The Children First Networks suffer from a "talent crisis" and many principals question why they must choose a network that provides little or no support to their school. Even when the Children First Networks tried to rally the principals to support their continued operation, they only garnered 8% of the principals to sign it and a few claim they never agreed to sign it but were included anyway. Absent to the petition were Queens principals as only one "newbie Principal" signed the petition to keep the networks. Maybe the reason is that the majority of Queens schools pay $50,000 yearly for basic services to the networks, excluding additional Professional Development and consulting services, while the majority of Brooklyn, Bronx, and Manhattan schools pay only $16,000 yearly.

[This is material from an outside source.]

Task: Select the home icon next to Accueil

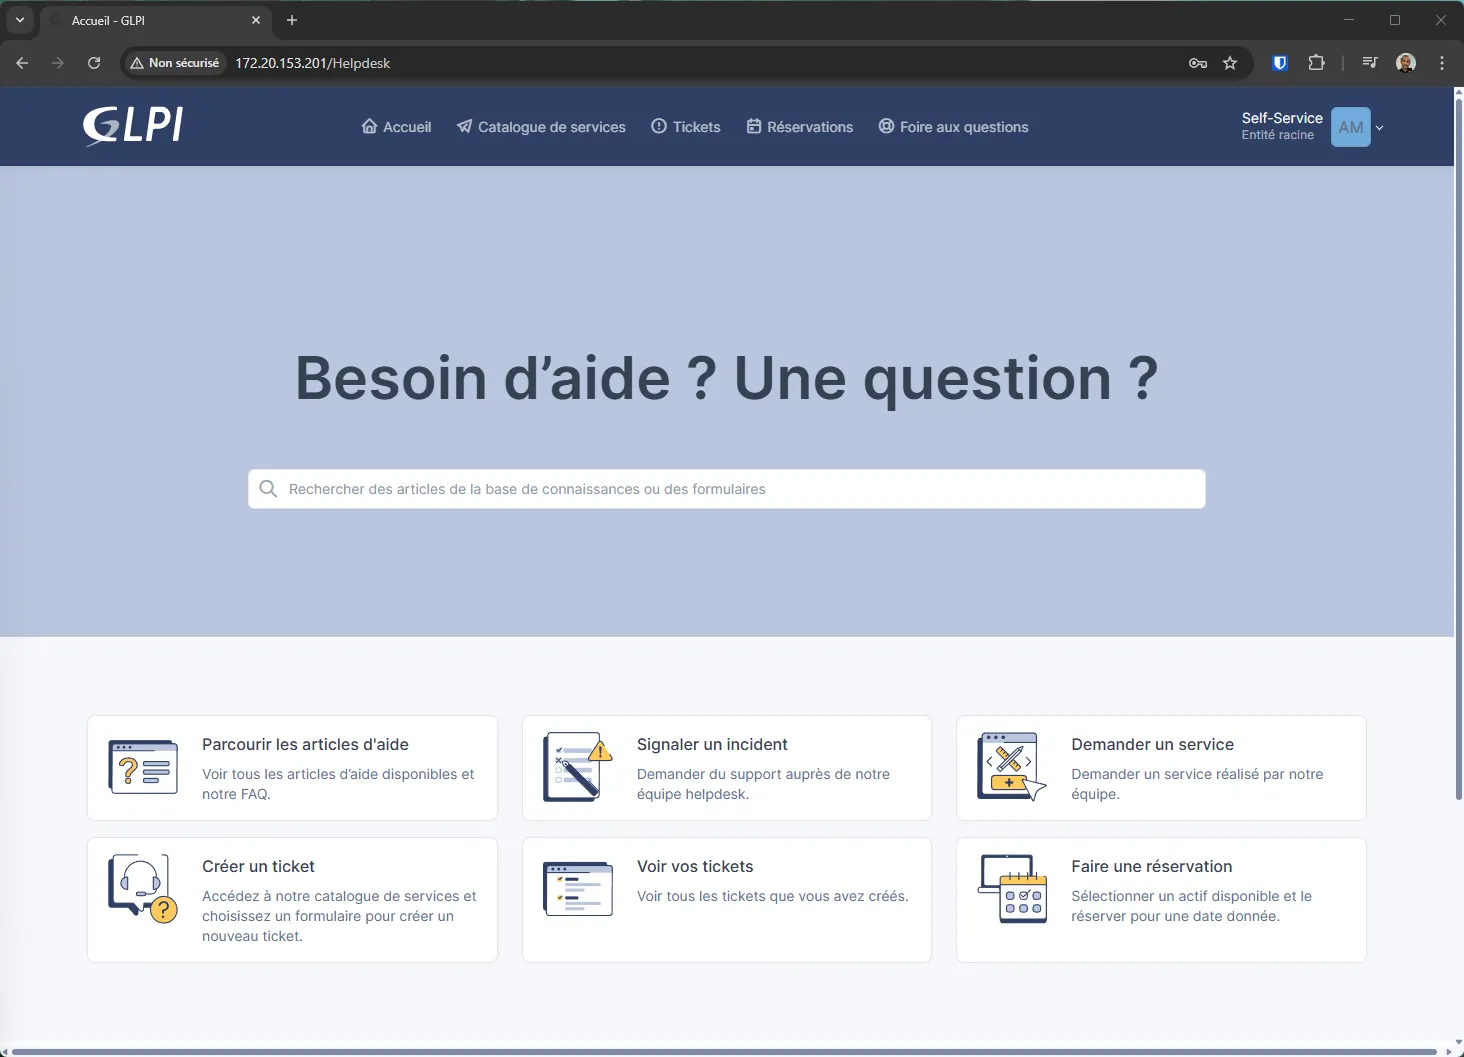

Tweed has reduced school support services by 32% since 2005 which corresponds to the rise of the Children First Networks and to add insult to injury forces the schools to pay the networks to provide some of those support services that the Central DOE used to pay for. The networks are used by Tweed to impose their programs and policies that are not in the best interests of the schools or the children in the classroom. For example telling principals to hire the cheapest and not the best teachers. Remember this?
Finally, the Children First Networks was the creation of ex Deputy Chancellor Eric Naldestern, yes the very same Eric Naldelstern who came up with the idea that principals should have control of their budget including hiring of teachers that has resulted in the "education on the cheap" policy with a 2,000 + person ATR pool. and wasting of $160 million dollars annually. How has that worked out for our schools Eric? Not good at all.
I hope that the new Mayor eliminates the nearly worthless Children First Networks and replaces them with the geographically sensitive District Offices and with safeguards to prevent cronyism or corruption by pitting all candidates through a vetting process by an independent panel selected by the Mayor.